>> START

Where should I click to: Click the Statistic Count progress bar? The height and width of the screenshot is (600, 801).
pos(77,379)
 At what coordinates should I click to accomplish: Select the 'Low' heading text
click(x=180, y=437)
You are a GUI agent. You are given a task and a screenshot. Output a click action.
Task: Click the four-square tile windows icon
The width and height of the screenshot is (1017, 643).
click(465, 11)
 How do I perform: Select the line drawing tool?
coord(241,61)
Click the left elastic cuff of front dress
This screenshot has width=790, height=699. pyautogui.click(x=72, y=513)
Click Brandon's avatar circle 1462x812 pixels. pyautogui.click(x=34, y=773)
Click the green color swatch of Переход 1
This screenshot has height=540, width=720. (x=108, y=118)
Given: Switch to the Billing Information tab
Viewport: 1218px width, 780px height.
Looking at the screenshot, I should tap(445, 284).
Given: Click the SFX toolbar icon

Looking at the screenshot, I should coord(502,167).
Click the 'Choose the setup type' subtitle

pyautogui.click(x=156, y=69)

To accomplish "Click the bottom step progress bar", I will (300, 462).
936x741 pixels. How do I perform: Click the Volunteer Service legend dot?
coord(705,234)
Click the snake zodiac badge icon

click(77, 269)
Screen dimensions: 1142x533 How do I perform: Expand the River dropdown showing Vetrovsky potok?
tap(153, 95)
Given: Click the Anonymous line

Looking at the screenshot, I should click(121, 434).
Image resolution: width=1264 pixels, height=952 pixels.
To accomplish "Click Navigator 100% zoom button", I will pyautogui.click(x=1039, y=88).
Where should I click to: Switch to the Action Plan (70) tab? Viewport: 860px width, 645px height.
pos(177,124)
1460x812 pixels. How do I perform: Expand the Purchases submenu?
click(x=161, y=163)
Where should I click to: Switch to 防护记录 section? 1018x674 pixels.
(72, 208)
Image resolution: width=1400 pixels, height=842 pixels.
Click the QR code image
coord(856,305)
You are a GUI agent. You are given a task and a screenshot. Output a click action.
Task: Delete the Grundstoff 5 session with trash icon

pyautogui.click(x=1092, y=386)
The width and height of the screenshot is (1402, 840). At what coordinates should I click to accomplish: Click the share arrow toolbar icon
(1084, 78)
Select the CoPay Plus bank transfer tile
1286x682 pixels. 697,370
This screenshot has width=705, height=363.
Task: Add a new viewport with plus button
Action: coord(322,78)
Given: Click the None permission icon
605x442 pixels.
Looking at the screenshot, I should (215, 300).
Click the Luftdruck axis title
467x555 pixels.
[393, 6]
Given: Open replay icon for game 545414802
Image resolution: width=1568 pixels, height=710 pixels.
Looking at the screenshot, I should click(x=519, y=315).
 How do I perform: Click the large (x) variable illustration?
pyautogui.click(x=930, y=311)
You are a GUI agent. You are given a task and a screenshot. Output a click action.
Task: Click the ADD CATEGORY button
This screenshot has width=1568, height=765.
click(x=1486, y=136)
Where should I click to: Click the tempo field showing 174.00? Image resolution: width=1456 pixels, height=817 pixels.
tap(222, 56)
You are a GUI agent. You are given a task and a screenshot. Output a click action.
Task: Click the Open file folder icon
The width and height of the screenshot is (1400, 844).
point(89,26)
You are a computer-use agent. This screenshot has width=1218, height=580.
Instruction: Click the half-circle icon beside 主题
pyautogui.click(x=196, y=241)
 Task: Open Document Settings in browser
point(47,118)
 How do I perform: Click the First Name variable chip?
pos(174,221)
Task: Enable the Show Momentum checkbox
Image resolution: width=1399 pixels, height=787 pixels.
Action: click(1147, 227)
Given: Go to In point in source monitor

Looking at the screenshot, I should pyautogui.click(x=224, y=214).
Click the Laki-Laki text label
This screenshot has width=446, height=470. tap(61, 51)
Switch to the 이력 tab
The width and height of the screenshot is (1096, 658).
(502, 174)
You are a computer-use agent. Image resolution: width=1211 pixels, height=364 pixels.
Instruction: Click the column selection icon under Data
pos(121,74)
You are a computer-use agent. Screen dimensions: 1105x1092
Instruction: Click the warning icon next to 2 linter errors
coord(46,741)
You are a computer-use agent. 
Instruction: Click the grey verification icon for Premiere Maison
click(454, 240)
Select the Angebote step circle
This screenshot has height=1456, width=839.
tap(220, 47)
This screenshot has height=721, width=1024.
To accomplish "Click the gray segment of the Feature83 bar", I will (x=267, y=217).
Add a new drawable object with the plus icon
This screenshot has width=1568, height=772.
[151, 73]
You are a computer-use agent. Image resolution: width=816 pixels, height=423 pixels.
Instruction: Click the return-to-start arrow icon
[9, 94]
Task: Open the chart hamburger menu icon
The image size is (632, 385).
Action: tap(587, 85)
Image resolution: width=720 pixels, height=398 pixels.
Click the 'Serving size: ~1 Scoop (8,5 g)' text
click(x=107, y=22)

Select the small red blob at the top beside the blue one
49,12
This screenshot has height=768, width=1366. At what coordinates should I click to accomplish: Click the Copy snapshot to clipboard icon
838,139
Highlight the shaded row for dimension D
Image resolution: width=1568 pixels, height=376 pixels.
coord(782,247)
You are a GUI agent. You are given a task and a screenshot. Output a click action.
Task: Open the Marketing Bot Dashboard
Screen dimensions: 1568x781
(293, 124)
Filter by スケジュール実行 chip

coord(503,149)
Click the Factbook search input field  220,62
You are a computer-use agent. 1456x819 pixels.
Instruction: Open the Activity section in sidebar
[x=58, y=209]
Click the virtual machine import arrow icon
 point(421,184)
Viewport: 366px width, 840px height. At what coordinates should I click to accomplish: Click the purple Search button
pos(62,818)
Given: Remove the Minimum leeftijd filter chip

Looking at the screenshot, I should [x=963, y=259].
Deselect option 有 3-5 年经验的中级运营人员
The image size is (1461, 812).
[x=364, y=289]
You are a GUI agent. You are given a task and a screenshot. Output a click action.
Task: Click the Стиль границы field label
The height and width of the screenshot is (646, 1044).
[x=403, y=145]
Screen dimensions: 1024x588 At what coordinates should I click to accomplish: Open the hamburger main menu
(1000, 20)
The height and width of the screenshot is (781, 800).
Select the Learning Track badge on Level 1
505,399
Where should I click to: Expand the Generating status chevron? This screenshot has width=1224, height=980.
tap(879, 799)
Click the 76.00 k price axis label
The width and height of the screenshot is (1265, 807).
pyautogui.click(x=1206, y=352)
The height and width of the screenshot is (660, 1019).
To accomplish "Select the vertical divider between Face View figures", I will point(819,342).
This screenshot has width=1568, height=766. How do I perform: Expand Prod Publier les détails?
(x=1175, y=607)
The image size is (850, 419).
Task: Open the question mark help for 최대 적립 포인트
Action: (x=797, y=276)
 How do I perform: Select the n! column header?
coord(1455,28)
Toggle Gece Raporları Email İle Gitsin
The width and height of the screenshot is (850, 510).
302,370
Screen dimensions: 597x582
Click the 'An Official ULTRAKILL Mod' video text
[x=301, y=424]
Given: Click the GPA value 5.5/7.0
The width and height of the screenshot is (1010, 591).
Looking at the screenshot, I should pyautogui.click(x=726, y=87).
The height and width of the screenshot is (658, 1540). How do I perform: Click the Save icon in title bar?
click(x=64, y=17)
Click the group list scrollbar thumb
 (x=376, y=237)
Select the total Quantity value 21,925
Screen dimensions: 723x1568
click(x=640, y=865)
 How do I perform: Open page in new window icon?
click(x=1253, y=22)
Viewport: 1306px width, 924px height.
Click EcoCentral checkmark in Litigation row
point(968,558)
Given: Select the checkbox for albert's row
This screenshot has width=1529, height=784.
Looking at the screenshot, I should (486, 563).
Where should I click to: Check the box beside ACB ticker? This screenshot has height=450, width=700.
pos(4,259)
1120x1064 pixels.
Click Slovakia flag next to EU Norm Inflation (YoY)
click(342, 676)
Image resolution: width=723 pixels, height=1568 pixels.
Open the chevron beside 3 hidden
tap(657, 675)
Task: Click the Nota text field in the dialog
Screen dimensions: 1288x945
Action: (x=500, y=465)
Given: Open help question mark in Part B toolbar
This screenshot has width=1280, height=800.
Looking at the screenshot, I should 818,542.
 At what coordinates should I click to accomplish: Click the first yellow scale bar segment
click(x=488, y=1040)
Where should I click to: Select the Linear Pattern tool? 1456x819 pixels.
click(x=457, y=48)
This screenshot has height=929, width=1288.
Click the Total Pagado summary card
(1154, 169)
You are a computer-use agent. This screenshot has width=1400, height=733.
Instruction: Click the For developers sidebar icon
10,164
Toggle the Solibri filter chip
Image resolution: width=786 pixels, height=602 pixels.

>> END

» **Given problem**: Copy the items above without any change, starting at the line that contains "Where should I click to: Switch to 防护记录" and ending after the line that contains "pyautogui.click(x=930, y=311)".

» **Expected answer**:
Where should I click to: Switch to 防护记录 section? 1018x674 pixels.
(72, 208)
Image resolution: width=1400 pixels, height=842 pixels.
Click the QR code image
coord(856,305)
You are a GUI agent. You are given a task and a screenshot. Output a click action.
Task: Delete the Grundstoff 5 session with trash icon

pyautogui.click(x=1092, y=386)
The width and height of the screenshot is (1402, 840). At what coordinates should I click to accomplish: Click the share arrow toolbar icon
(1084, 78)
Select the CoPay Plus bank transfer tile
1286x682 pixels. 697,370
This screenshot has width=705, height=363.
Task: Add a new viewport with plus button
Action: coord(322,78)
Given: Click the None permission icon
605x442 pixels.
Looking at the screenshot, I should (215, 300).
Click the Luftdruck axis title
467x555 pixels.
[393, 6]
Given: Open replay icon for game 545414802
Image resolution: width=1568 pixels, height=710 pixels.
Looking at the screenshot, I should click(x=519, y=315).
 How do I perform: Click the large (x) variable illustration?
pyautogui.click(x=930, y=311)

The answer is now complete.